Visualization of Co-Authorship Analysis – Authors

The network visualization of co-authorship among authors (minimum of two articles and ten citations) is displayed in Figure 4. Out of 1133 authors, 27 were identified to fall under the predetermined limit from 2003 to 2023, forming 13 clusters depicted in distinct colors.

Figure 4.
Authors’ co-authorship network visualization.

Jiao, Pengcheng, and Ouyang Fan collaborated most in the landscape of AI in education by co-authoring three articles. Both scholars were from Zhejiang University, China, which appeared to be the top country in the publication domain. Additionally, both scholars specialized in the field of AI in education. This has been followed by Fazlollahi, Ali M.; Winkler-Schwartz, Alexander; Yilmaz, Recai; Ledwos, Nicole; Bakhaidar, Mohamad; Mirchi, Nykan; Alsayegh, Ahmad and Del Maestro, Rolando; Kelly, Andrew and Sullivan, Miriam; Hassan, Saeed-ul and Nawaz, Raheel; Baashar, Yahia and Alkawsi, Gamal; Fischer, Frank and Bauer, Elisabeth with two article co-authorship collobations, respectively.

Visualization of Co-Authorship Analysis – Organizations

The network visualization of co-authorship among organizations (minimum of two articles and 10 citations) is displayed in Figure 5. Out of 760 organizations, seven were identified to fall under the predetermined limit from 2003 to 2023, forming five distinct clusters depicted in different colors.

Figure 5.
Organizations’ co-authorship network visualization.

The co-authorship network visualization among organizations signifies the limited organizational collaborations in the study field of AI in education. Moreover, each cluster could be a distinct research center with a particular area of focus within AI in education, running independently. However, accomplishing a comprehensive breakthrough in AI in education is only possible through cohesive collaboration or interdisciplinary efforts across worldwide organizations.

Visualization of Co-Authorship Analysis – Countries

The network visualization of co-authorship among countries (minimum of five articles and 10 citations) is displayed in Figure 6. Out of 74 countries, 22 were identified to fall under the predetermined limit from 2003 to 2023, forming five distinct clusters depicted in different colors.

Figure 6.
Countries’ co-authorship network visualization.

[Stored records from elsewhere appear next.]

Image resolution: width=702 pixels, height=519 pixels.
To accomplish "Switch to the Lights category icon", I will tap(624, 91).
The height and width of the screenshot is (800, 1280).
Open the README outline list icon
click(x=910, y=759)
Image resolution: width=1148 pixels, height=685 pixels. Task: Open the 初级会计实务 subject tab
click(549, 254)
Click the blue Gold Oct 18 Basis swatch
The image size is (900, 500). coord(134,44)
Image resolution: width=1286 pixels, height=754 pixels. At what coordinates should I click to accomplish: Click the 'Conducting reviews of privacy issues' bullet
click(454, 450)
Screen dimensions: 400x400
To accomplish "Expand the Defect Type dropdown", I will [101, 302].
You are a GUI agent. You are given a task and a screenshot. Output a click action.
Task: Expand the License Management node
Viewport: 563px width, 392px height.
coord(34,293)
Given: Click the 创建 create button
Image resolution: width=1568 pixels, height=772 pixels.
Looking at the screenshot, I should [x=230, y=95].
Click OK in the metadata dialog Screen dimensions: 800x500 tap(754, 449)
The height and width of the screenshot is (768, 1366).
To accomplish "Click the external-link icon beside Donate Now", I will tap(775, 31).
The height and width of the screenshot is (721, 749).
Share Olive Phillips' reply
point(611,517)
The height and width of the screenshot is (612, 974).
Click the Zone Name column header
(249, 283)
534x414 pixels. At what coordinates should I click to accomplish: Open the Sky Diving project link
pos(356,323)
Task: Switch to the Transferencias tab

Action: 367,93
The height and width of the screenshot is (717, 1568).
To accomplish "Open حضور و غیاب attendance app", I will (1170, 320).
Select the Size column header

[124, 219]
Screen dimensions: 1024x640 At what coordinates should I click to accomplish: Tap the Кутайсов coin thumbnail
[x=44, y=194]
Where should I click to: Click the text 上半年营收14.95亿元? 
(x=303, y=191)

The United States emerged with the most potent collaboration with 13 countries, closely followed by the United Kingdom and Saudi Arabia with nine countries, respectively. Furthermore, an impressive partnership in the field of AI within educational settings has been disclosed collectively by Saudi Arabia (29 articles, 509 citations) with a compiled link strength of 20, China (59 articles, 222 citations) with a compiled link strength of 6, Malaysia (11 articles, 63 citations) with a compiled link strength of 9, The United States (42 articles, 1032 citations) with a compiled link strength of 16, and United Kingdom (24 articles, 717 citations) with a compiled link strength of 13.

Visualization of Keywords Co-Occurrence Networks

At first, the network and density visualization of the total keywords, including the author's and index keywords, was carried out to outline the research focus areas in the study field. This was followed by the network and overlay visualization of the author's keywords to summarize the overarching flow of knowledge trend that prevails among the researchers in the focus field. In the network visualizations, the size of the keywords, which are depicted as different-colored circles, corresponds to how often the words appear in the title and abstracts of the articles over the selected time frame (Martins et al., 2022). The distance from one another further indicates the strength of the relationship between the nodes. Furthermore, the thickness of the lines indicates the correlation between the two words (van Eck & Waltman, 2010). The density visualization network highlights the depth of the scholarly output, in which the more concentrated the color areas are, the more the research has been accomplished (van Eck & Waltman, 2014).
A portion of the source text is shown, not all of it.